**TRECHO DO DOCUMENTO:**
● ● ● ● ● ● ●
Assim, a independência da jurisdição é instrumento garantidor do acesso à ordem jurídica justa.

Como se verá nas linhas abaixo traçadas, há, atualmente, uma grande discussão acerca dos balizamentos da atividade decisória, chegando a desembocar na arquitetura de uma pretensa superação do princípio da persuasão racional ou livre convencimento motivado.

Não se pretende, neste, tecer críticas a nenhuma das visões (tidas como) conflitantes. Ao reverso, além de buscar expor algumas dessas vertentes de forma simples e didática procura-se, humildemente, demonstrar que não se tratam de posições antagônicas.

A evolução dos sistemas de valoração da prova. Breve relato
O Direito Processual em geral, ao longo do seu desenvolvimento, experimentou a notável evolução dos sistemas de valoração da prova. Não seria ocioso (nem mesmo impreciso) dizer que a "evolução" operada nessa seara permitiu a formatação de todo sistema processual como hodiernamente o conhecemos.

Apenas à guisa de ilustração, recorda-se que, no campo do Direito Processual Penal, no período antigo do Direito germânico, adotava-se, à par da lex talionis, um sistema ordálico no campo da valoração das provas, como muito bem recorda Bittencourt [2].

Já em um segundo momento (e sem pretender traçar uma linha histórica assaz aprofundada), passa-se, ainda sob influência canônica, a adotar o sistema da prova tarifada [3].

Contudo, a "humanização" do processo em geral, contudo, acabou por realizar verdadeiro "giro copérnico" ao visualizar a parte não como o objeto do processo (civil ou penal), mas sim como seu sujeito.

Ao fazê-lo, o sistema tarifado de prova (juntamente com diversos outros pontos, como, por exemplo, a responsabilidade penal objetiva) é abandonado, arquitetando-se, primordialmente, o sistema do livre convencimento motivado (isso sem citar, por questões didáticas, o sistema da íntima convicção (até hoje, com as devidas críticas, aplicável aos processos afetos ao tribunal do júri).

O sistema do livre convencimento motivado e o Código de Processo Civil de 1973
Conceitualmente, caracteriza-se o sistema do livre convencimento motivado ou persuasão racional como "aquele em que o juiz, observados os limites do sistema jurídico, pode dar a sua própria valoração à prova, sendo dever seu o de fundamentar, isto é, justificar a formação de sua convicção[4].

Indubitável que a motivação das decisões é verdadeiro corolário do devido processo legal. Não por outro motivo que a própria CRFB cuidou-se de explicitá-lo ao aduzir, no seu artigo 93, IX, que todos os julgamentos dos órgãos do Poder Judiciário serão públicos, e fundamentadas todas as decisões, sob pena de nulidade…

E, sobre essa pedra fundamental lançada foi erigido o artigo 131 do Código Buzaid (CPC/1973), in verbis: "o juiz apreciará livremente a prova, atendendo aos fatos e circunstâncias constantes dos autos, ainda que não alegados pelas partes; mas deverá indicar, na sentença, os motivos que lhe formaram o convencimento" [5].
● ● ● ● ● ● ●
**LINHAS DE DADOS:**

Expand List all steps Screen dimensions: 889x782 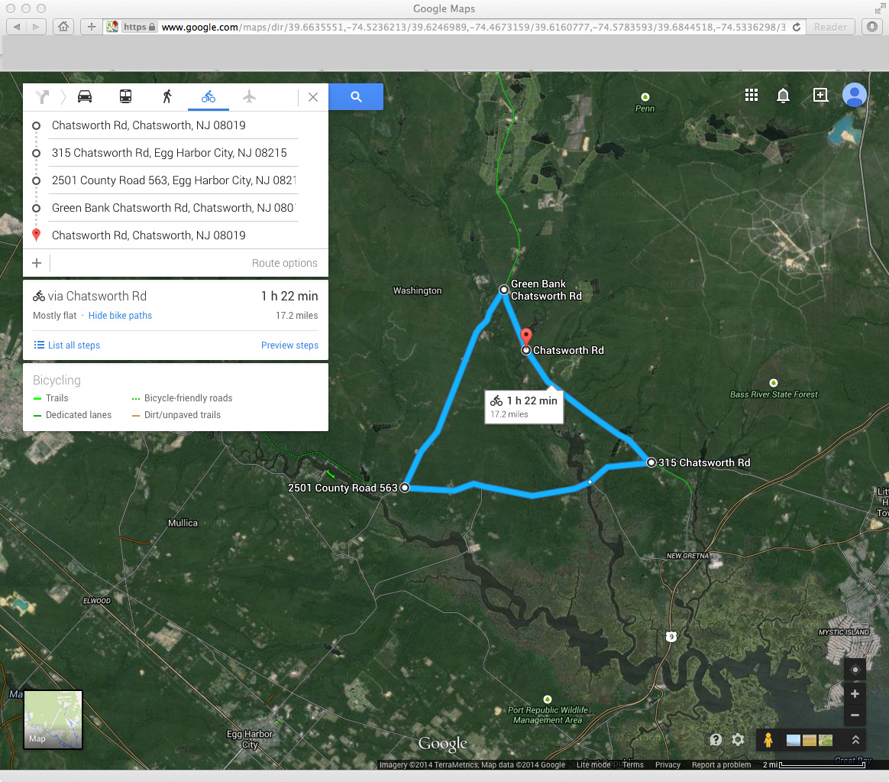click(67, 346)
● ● ● ● ● ● ●
**TAREFAS:**
(1) No trecho sobre a valoração da prova, qual artigo da CRFB determina que todas as decisões do Poder Judiciário sejam fundamentadas?
(2) Retome o trecho sobre a valoração da prova e continue o texto a partir da última frase.

**RESPOSTAS:**
(1) O artigo 93, IX.

(2)
Parcela considerável da doutrina, ao analisar supracitado dispositivo, situa-o como um "intermediário" entre o sistema da "prova legal" (tarifação) e o sistema da "íntima convicção", ou "julgamento conforme a consciência" [6].

Trata-se de princípio pelo qual a convicção do juízo se formula segundo balizamentos racionais, os quais são demonstrados por meio de idônea motivação.

Nessa senda, a jurisprudência do STJ (erguida ainda na época da vigência do Código Buzaid) mostra-se profícua na sua aplicação. Como ilustração, o princípio é invocado para justificar o julgamento antecipado do mérito (lide) [7], bem como a não-adstrição do juízo às conclusões periciais [8].

Críticas à formulação do princípio: o livre convencimento
Aduz Streck, em análise de voto proferido no AgRg de nº 279.889/AL, do STJ:

"Já como preliminar é necessário lembrar antes mesmo de iniciar nossas reflexões no sentido mais crítico que o Direito não é (e não pode ser) aquilo que o intérprete quer que ele seja. Portanto, o direito não é aquilo que o tribunal, no seu conjunto ou na individualidade de seus componentes, dizem que é" [9].

Supracitado autor, certamente, é o principal crítico das manifestações jurisprudenciais erigidas em torno do princípio do livre convencimento motivado, tributando, entre outras razões, a uma equivocada recepção da convencionada jurisprudência dos valores do Direito tedesco pós-segunda guerra.

A concepção de que o juízo deve agir apenas conforme sua consciência (e, a partir daí, fundamentar sua decisão, utilizando o Direito como verdadeiro instrumento de uma convicção íntima), caracterizando uma espécie de "ativismo judicial à brasileira" é por ele duramente criticada, inclusive com a utilização da expressão solipsismo judicial [10].

Neste trabalho, e até mesmo reverenciando as precisas palavras do ilustre mestre, não se pretende (e isso seria deveras impossível) se aprofundar nessa questão.

Todavia, situa-se que as críticas lançadas pelo doutrinador, bem como o lobby epistêmico (palavras por ele mesmo utilizadas [11]) foram determinantes à arquitetura redacional do artigo 371 do atual CPC, in verbis: o juiz apreciará a prova constante dos autos, independentemente do sujeito que a tiver promovido, e indicará na decisão as razões da formação de seu convencimento.

A 'evolução silenciosa' do convencimento motivado
De proêmio destaca-se que a expressão acima "em aspas" se consubstancia em reverente homenagem ao (excelente) estudo de Gajardoni acerca do artigo 139, IV, do CPC [12].

A expressão acima utilizada justifica-se pois, a bem da verdade, não prima a redação do artigo 371 do atual CPC por ser revolucionária.

Isso porque, como alerta Didier, a retirada do adjetivo livre se deu (e considerando a provocação realizada por Lênio Luiz Streck) mais pela incompreensão de sua extensão do que por qualquer processo efetivamente inovador [13].

Ou seja: trata-se mais de uma evolução desta (compreensão).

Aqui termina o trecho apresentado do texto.